By my count we're heading into the completion of the first bear impulse wave from a weak fifth and final bull impulse wave terminated last October (if you count 1586 as a top - and I do). Within the first wave we've just entered the fifth of the first major wave that began at 1441. It is no where near confirming let alone throwing over the third wave made on January 22, 2008. An A-B-C correction leading into the first intermediate is due to bounce, and when it does I expect to see gains as not exceeding 1390, which would be on par for such a bleak economic outlook and lack of buying at 50% retracement from the top. It'll be a position downsizing short-covering bounce. Indeed as will all bounces to the upside the whole of the first quarter of this century. lol I called the bounce at 1205 two weeks ago and outside of others following blindly or as a result of forecasting nothing has changed.
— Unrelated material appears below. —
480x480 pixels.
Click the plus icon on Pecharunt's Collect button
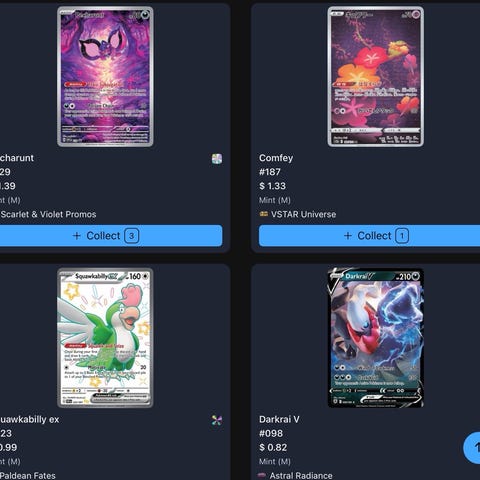(x=77, y=236)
With the exception of time: Wednesday pre-market - 6:45 AM EST.
Question, why put a time stamp on this call. this is why we are heading lower , to many are still catching this falling knife..my only hope is you are not 100% long.
My time cast might be off, I'm still learning, but I anticipated the head fake and the sell off at the perceived stall. A swing propulsion play from 10 to 24 at PL is in effect, then another head fake, off to 05 for the recover. This is the bottom, or rather, the correction of 1441, in my honest opinion. Again, it's not the sentiment, but rather short-covering managing risk. There's an elliot wave forecast that differs for everyone forecasting. That's a good chunk of change from 1586, and in part and parcel why we headed lower from 1441 was an increase of positions short mismanaging the bull run in March. Everyone wants to make more money creating a bottom. The paygrade is better.
maybe I can help a little pull up a SPY chart, take it back 10 years, overlay a fib and look at 1170..yes it can be that easy.